Requirement =>
Which lines of the records below contain the word "computer"? Copy each of them out.

(Stored items)
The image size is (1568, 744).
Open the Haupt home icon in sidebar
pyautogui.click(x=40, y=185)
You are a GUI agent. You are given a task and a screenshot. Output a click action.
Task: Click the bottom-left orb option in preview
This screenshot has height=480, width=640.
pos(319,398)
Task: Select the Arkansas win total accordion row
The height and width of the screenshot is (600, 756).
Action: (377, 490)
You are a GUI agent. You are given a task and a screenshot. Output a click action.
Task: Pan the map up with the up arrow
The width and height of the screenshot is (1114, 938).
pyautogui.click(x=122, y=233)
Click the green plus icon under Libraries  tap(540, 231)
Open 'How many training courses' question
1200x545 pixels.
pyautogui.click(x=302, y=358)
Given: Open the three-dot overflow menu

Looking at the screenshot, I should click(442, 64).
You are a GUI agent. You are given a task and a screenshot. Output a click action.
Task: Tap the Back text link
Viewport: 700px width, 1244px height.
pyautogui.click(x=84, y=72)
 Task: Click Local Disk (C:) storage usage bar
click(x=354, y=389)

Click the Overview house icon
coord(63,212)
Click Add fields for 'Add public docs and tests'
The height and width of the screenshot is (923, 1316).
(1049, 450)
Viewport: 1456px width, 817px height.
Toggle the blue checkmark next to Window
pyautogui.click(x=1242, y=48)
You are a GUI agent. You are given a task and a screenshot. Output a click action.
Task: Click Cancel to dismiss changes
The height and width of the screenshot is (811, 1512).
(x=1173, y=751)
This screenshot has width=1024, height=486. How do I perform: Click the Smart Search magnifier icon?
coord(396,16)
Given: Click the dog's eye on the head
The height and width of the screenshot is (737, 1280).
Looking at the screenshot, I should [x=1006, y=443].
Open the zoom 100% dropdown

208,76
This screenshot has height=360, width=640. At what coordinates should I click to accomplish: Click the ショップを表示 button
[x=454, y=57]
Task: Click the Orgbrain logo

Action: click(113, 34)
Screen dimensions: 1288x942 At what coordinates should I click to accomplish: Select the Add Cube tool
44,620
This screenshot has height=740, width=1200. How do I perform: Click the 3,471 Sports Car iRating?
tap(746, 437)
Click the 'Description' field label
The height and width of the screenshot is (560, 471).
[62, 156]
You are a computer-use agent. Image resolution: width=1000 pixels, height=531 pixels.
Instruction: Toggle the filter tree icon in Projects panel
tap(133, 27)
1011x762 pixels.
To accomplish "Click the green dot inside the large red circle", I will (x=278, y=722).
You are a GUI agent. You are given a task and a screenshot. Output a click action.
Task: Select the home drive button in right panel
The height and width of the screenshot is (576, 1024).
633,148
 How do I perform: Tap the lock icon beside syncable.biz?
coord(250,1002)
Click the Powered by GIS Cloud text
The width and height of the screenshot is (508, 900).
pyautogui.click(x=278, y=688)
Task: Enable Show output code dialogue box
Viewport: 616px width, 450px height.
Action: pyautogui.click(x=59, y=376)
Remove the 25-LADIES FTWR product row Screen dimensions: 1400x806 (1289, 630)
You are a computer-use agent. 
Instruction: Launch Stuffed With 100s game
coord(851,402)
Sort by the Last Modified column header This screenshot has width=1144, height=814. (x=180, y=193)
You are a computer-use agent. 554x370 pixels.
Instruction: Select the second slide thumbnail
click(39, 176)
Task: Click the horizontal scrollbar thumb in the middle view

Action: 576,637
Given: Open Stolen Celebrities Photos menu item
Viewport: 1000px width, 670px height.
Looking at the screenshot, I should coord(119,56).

Output for this exercise =>
You are a computer-use agent. Image resolution: width=1000 pixels, height=531 pixels.
You are a computer-use agent. 
You are a computer-use agent. 554x370 pixels.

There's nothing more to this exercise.